Your assignment
Please copy every record below exactly and leave out the pictures.

Working data
•••
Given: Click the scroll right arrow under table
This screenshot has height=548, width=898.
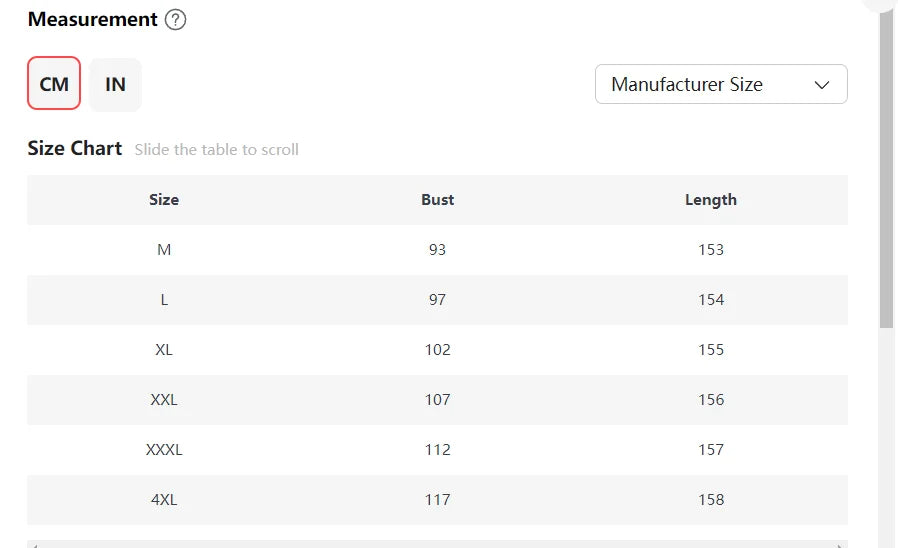Looking at the screenshot, I should tap(841, 545).
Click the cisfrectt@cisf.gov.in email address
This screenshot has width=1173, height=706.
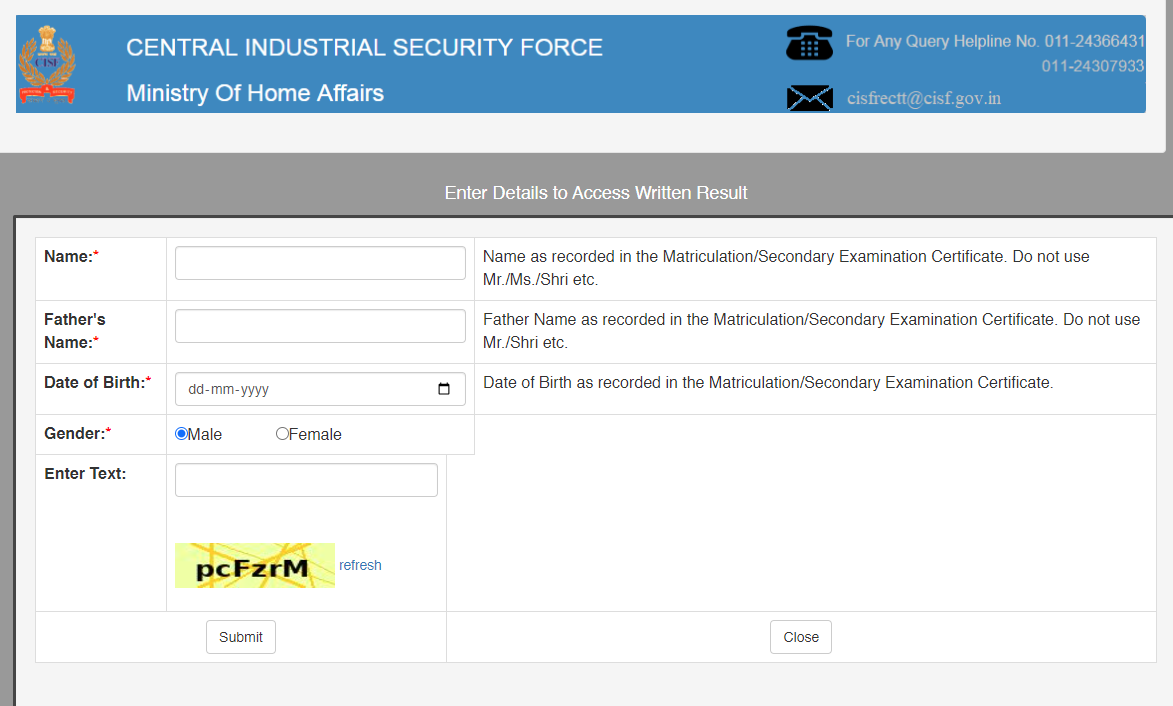923,98
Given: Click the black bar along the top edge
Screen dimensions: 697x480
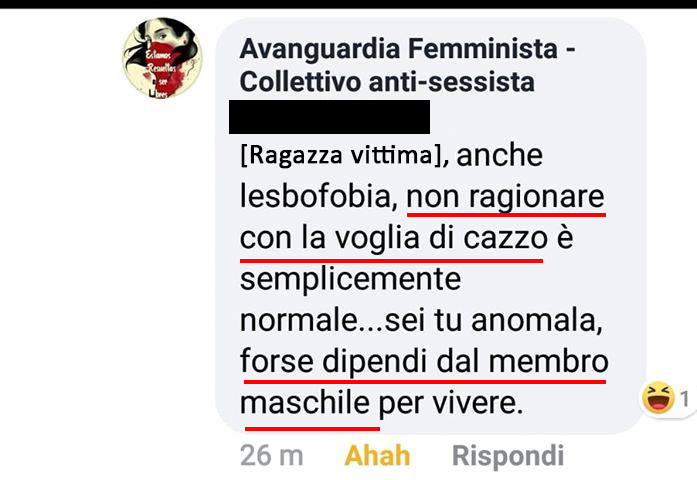Looking at the screenshot, I should point(348,4).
•••
Task response
Given: Click the scroll right arrow under table
This screenshot has height=548, width=898.
Looking at the screenshot, I should tap(841, 545).
Click the cisfrectt@cisf.gov.in email address
This screenshot has width=1173, height=706.
923,98
Given: Click the black bar along the top edge
Screen dimensions: 697x480
Looking at the screenshot, I should point(348,4).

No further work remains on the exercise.